Monday, August 20, 2001 - Page updated at 12:00 AM
The tunnel that Cassandra built: Machine at work beneath Seattle
Seattle Times staff reporter
You can call her Cassandra, and she's been burrowing her way 150 feet beneath Queen Anne Hill all summer.
Cassandra isn't a Tolkien-esque subterranean monster. She's basically a drill — a giant one — carving a tunnel beneath Seattle that will store storm-water runoff until it can be treated and piped into Puget Sound.
As it is, Seattle's sewage and drainage system is woefully inadequate — overflowing pipes to the point where a mix of sewage and rainwater spills into surrounding lakes and the Sound as many as 50 times a year in certain places.
Many of the pipelines were built near the turn of the last century and simply aren't equipped to handle the residential waste and storm runoff of a modern big city.
King County and Seattle have been tackling the problem since 1986, and the tunnel is an essential piece of that push toward a cleaner, more efficient system.
"Most of the systems were built in the days of the horse and wagon," said project manager Judith Cochran, with the King County Wastewater Treatment Division. "Those same systems 100 years later begin to look pretty out of date."
Almost a quarter of the 6,200-foot tunnel is finished, with the line running roughly below Mercer Street. Estimated completion time is in 2004 and, at 14 feet 8 inches in diameter, the concrete-lined tunnel will hold as much as 7.2 million gallons of waste water.

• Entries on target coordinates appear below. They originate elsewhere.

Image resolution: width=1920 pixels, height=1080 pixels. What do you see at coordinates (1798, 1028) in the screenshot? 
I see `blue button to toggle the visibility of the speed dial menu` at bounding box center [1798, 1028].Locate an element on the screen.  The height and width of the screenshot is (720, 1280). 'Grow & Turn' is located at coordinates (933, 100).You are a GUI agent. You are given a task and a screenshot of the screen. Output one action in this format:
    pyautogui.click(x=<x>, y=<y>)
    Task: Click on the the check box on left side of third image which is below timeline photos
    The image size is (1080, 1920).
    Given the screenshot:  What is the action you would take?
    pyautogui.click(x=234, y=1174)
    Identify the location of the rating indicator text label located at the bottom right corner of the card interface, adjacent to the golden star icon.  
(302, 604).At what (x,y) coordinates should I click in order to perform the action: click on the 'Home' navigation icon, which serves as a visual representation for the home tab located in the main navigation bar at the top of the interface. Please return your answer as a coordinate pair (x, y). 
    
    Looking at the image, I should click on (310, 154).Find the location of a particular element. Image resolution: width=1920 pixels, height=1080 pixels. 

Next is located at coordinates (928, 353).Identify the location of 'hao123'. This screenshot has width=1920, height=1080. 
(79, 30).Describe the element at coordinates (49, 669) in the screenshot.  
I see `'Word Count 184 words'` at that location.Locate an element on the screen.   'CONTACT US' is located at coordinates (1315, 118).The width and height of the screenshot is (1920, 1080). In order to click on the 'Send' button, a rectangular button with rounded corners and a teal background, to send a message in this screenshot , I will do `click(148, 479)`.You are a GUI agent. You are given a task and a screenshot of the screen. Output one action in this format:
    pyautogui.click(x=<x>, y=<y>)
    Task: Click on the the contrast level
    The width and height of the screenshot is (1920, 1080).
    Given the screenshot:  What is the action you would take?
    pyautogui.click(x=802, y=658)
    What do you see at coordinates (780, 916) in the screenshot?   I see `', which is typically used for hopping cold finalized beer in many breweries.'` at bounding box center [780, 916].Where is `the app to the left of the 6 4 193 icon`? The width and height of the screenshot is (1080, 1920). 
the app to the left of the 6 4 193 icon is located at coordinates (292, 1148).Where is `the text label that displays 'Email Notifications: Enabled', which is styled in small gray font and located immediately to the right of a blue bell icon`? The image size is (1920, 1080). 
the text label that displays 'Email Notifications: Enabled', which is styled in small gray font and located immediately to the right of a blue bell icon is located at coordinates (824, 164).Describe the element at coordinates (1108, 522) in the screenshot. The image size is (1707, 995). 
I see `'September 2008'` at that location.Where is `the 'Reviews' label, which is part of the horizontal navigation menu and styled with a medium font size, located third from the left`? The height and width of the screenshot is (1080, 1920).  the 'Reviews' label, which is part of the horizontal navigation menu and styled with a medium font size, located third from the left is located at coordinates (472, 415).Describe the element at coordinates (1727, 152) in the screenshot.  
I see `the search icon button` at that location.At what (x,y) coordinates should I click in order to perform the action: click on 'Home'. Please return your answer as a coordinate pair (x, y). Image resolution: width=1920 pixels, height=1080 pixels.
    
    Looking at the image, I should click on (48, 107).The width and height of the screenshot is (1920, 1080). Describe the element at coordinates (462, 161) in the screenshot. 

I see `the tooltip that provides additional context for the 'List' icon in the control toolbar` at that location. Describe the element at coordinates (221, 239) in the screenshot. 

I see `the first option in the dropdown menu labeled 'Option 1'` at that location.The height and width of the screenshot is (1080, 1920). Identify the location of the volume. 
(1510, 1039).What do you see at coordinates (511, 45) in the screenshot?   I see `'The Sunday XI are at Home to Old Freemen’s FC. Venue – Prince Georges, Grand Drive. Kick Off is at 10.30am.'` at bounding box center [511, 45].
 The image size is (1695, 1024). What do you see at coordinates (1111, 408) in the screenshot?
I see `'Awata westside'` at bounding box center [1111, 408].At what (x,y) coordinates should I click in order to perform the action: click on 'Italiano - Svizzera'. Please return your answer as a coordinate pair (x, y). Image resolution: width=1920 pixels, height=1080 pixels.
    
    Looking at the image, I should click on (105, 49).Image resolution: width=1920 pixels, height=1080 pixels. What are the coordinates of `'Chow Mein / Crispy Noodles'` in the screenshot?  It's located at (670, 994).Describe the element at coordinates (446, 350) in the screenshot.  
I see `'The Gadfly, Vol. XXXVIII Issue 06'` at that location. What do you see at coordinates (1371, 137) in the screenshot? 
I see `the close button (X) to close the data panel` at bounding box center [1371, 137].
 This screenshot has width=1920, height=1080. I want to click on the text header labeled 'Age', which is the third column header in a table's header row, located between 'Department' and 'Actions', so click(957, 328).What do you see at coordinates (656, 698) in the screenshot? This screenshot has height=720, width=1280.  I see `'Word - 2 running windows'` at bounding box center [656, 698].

Workers first dug a 66-foot-deep hole along Elliott Avenue West and lowered Cassandra by crane. A rotating disc at her nose bares rows of metal teeth to chew sideways into the earth.
Machines at Cassandra's rear line the tunnel with 9-inch-thick concrete rings that are bolted together to form the tunnel itself. There is no danger of the tunnel collapsing on workers, since Cassandra supports the exposed earth around it.
The machine moves about 4 feet every 40 minutes, spending 20 minutes clawing at the earth and another 20 assembling the tunnel lining. That's 40-plus feet per shift.
About 47 cubic yards of dense clay and grainy glacial till are removed for every 4 feet Cassandra travels. The material is run out on a conveyor belt to carts that carry it to the mouth of the tunnel.
The county is building tributary pipes to direct waste water to the larger tunnel, and a new treatment plant near the tunnel's entrance will supplement the plant in Magnolia by filtering, disinfecting and de-chlorinating the water so that when it enters the Sound it will be safer for humans and healthier for marine life.